WALTHAM - A Wall Street investor and circus enthusiast with an eye for social causes has funded a Brandeis University program tailored to promote peaceful coexistence in regions torn by conflict.

The Alan B. Slifka Program in Intercommunal Coexistence will offer what the college says will be the first-ever master's degree in coexistence.

"What we have in the world today is factionalism. Within countries we have increasing tribalism," Slifka said. "There's nothing more important than young people graduating from institutions like Brandeis with both the skills and understanding of policy and what is needed to create a society that coexists better."

The $5 million Slifka program will replace the existing Brandeis Initiative in Intercommunal Coexistence, which Slifka also funded, and continues the school's grass-roots efforts in Sri Lanka, South Africa, Northern Ireland, the Middle East, and other strife-riven areas.

An undergraduate component of the program will be implemented July 1, while the graduate program will take about two years to put into place, said Daniel Terris, who directs the affiliated International Center for Ethics, Justice and Public Life at Brandeis.

The program's creation comes at a low-point in the Middle East, where Slifka has long been active.
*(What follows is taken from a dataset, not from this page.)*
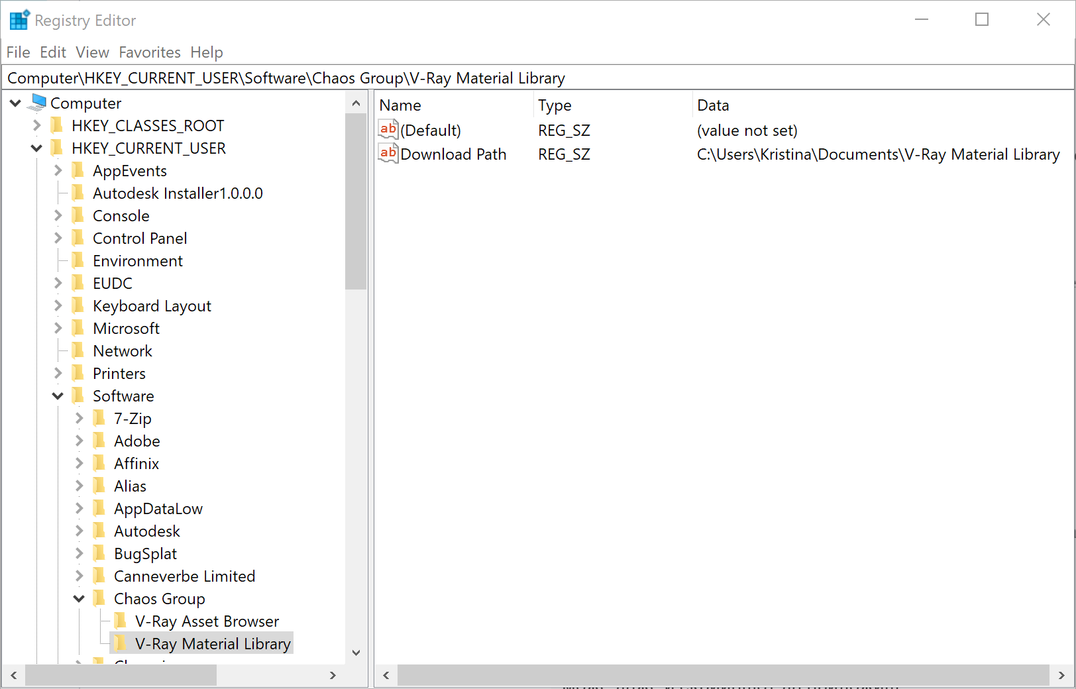Collapse the Chaos Group key

(x=79, y=599)
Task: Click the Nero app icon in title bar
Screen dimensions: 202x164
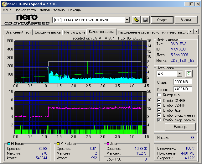Action: click(3, 4)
On Monday, the sixth suicide bomber in as many days blew himself up at a checkpoint, killing himself and wounding a police officer.

Prime Minister Ariel Sharon said Sunday night that Israel was "at war" branding Palestinian leader Yasser Arafat "an enemy of Israel" and blaming him for the bloody suicide bombings.

"Contemporary events in the Middle East suggest that efforts like this are all the more important, even though day to day there is certainly a lot of discouragement at the moment," Terris said.

Slifka's investment management company, Halcyon/Alan B. Slifka Management Company LLC, handles more than $2.5 billion in equity capital, according to a recent profile in the Harvard Business School Bulletin. Before founding the firm, he made his name on Wall Street as a partner with L.F. Rothschild & Co.

Slifka, 72, is also chairman and co-founder of The Abraham Fund, a not-for-profit venture which has donated millions of dollars to schools, summer camps, hospitals and charities that try to bring together Arabs and Israelis.

Political strife isn't Slifka's only area of interest. As a founder of The Big Apple Circus in New York, he has described cooperation in the circus ring as a metaphor for peace.

"The circus takes place in the round, and ... everybody watches in the ring what excellence, what joy, what collaboration is all about," he said. "It's a team that works because they're all individually superb, but also willing to collectively work together."